### [Extracted records]
******************************

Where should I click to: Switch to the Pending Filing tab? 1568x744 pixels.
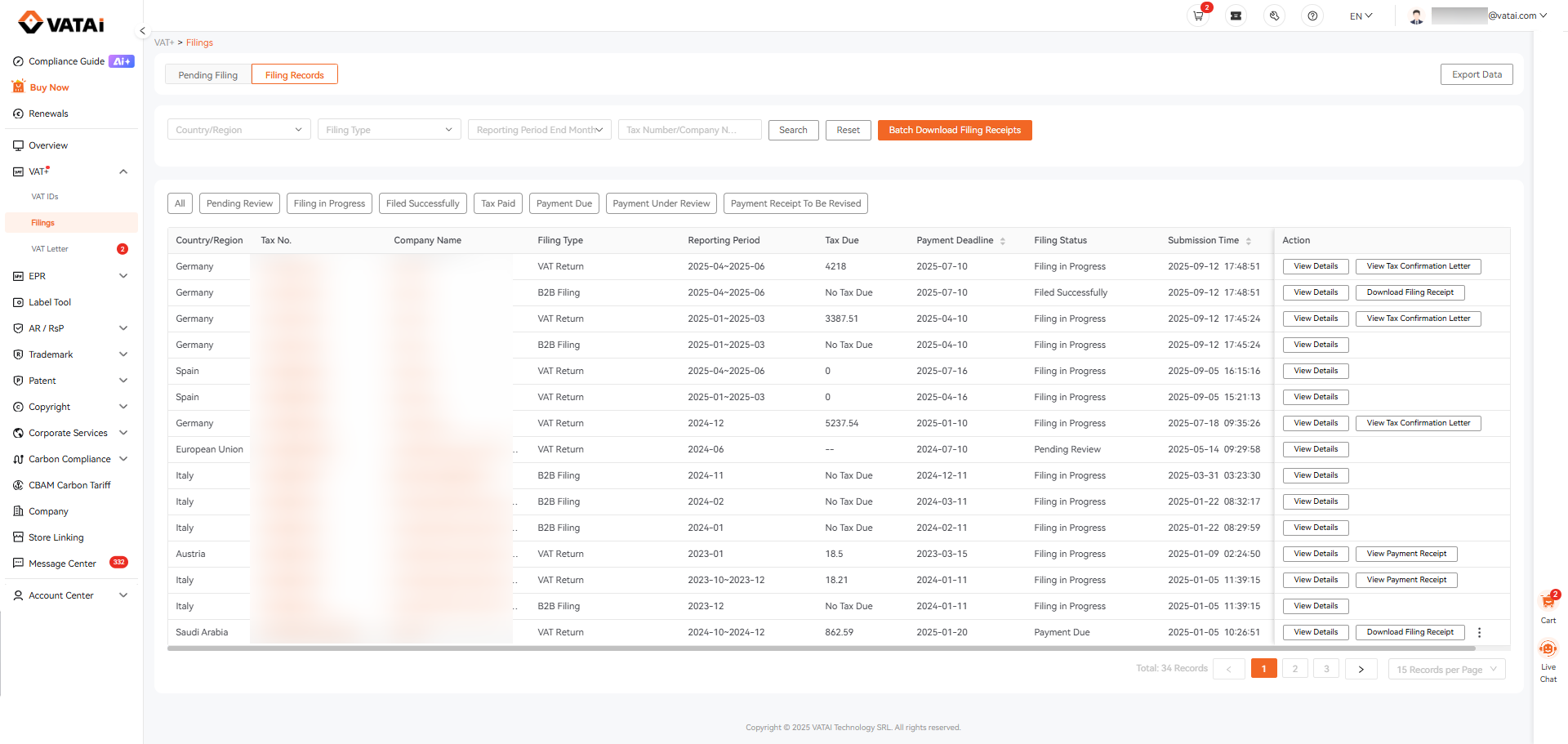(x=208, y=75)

******************************

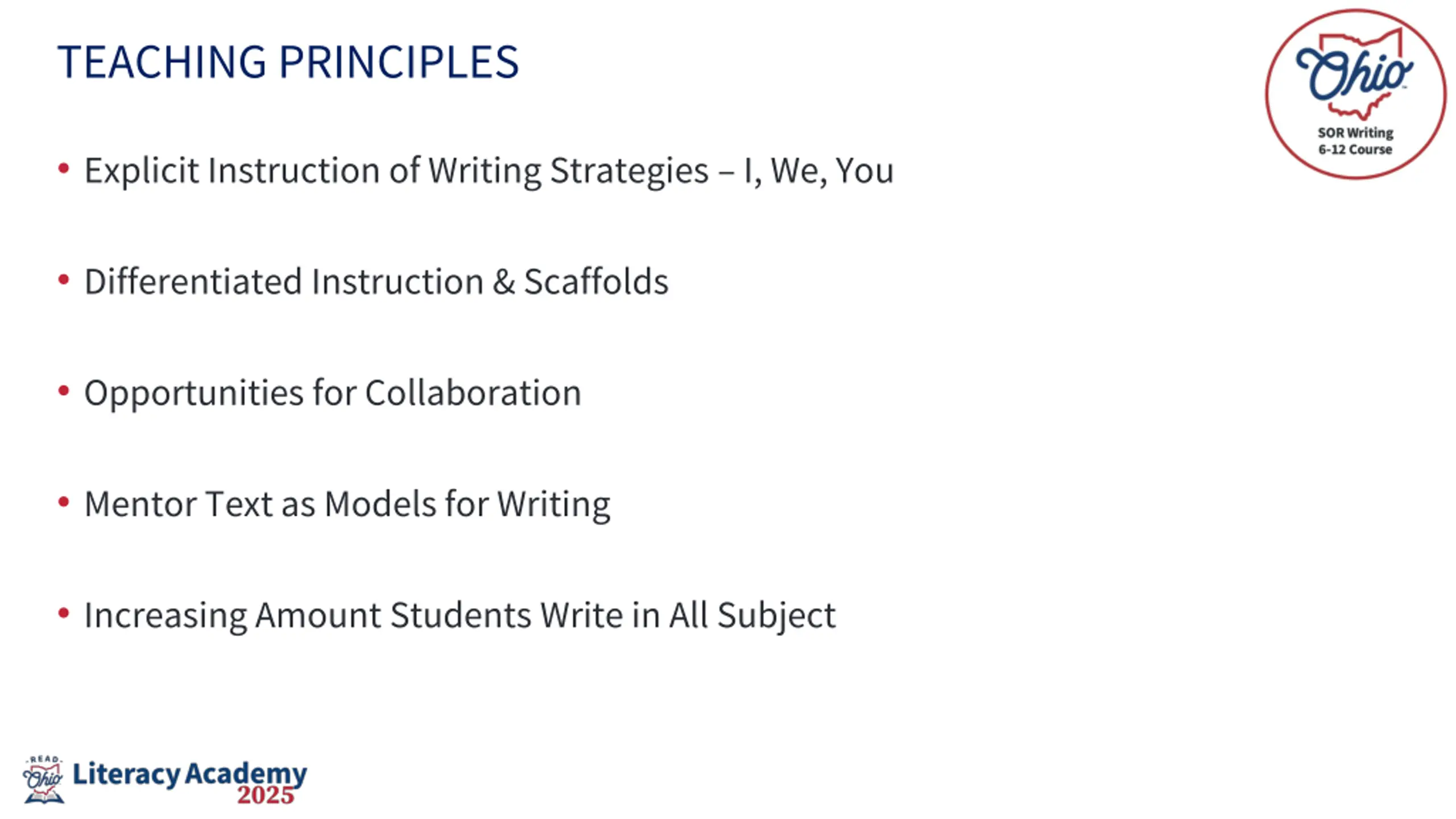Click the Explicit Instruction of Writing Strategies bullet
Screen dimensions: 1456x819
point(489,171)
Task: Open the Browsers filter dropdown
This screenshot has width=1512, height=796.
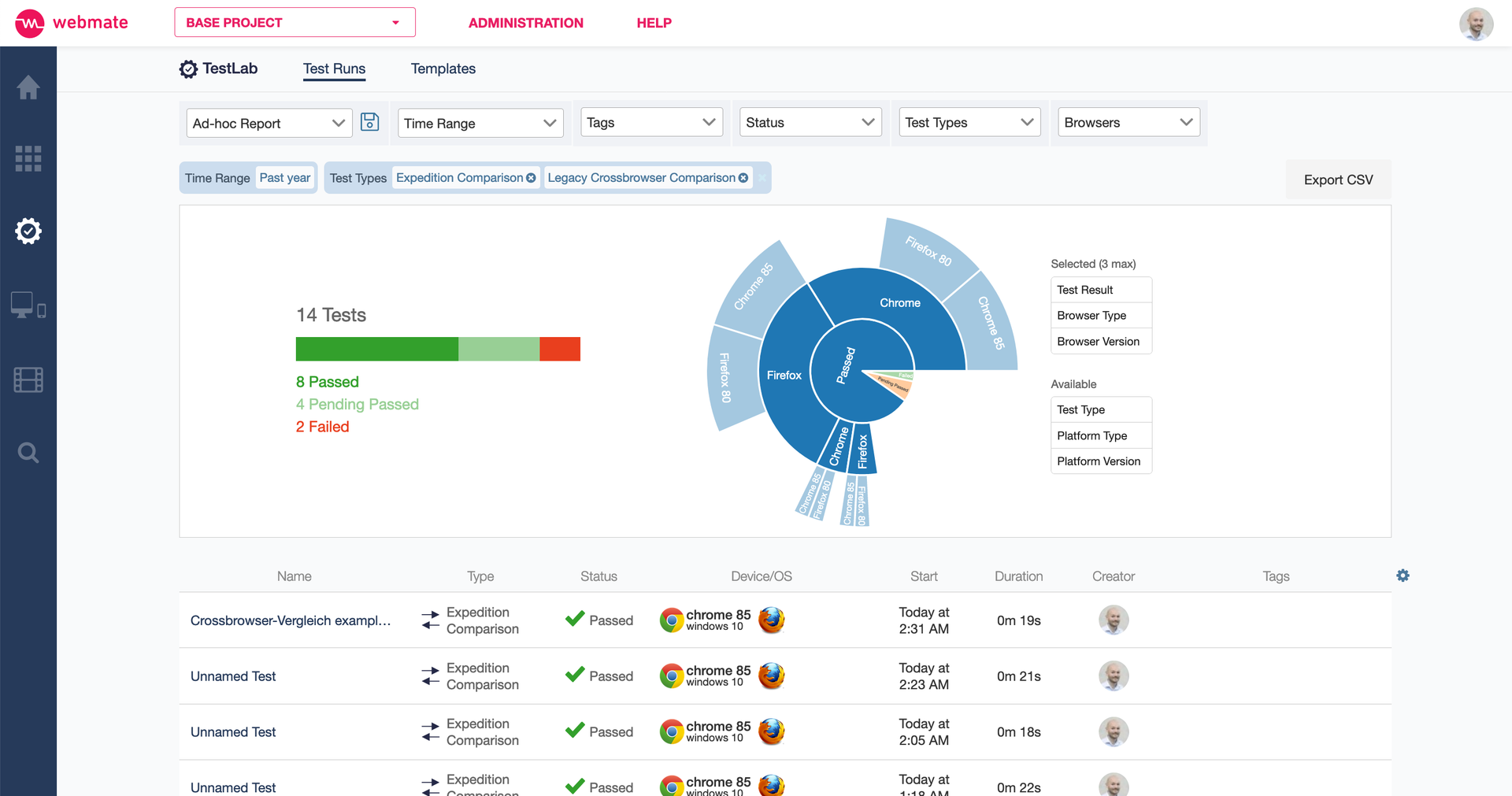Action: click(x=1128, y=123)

******************************

### [Exercise task]
Please rewrite the part of the data that opens with the line containing "Click the Explicit" and closes with the line containing "Action: click(x=1128, y=123)", changing "dropdown" to "menu" and keeping everything else the same. Leave the pictures out of your answer.

### [Task result]
Click the Explicit Instruction of Writing Strategies bullet
Screen dimensions: 1456x819
point(489,171)
Task: Open the Browsers filter menu
This screenshot has width=1512, height=796.
Action: click(x=1128, y=123)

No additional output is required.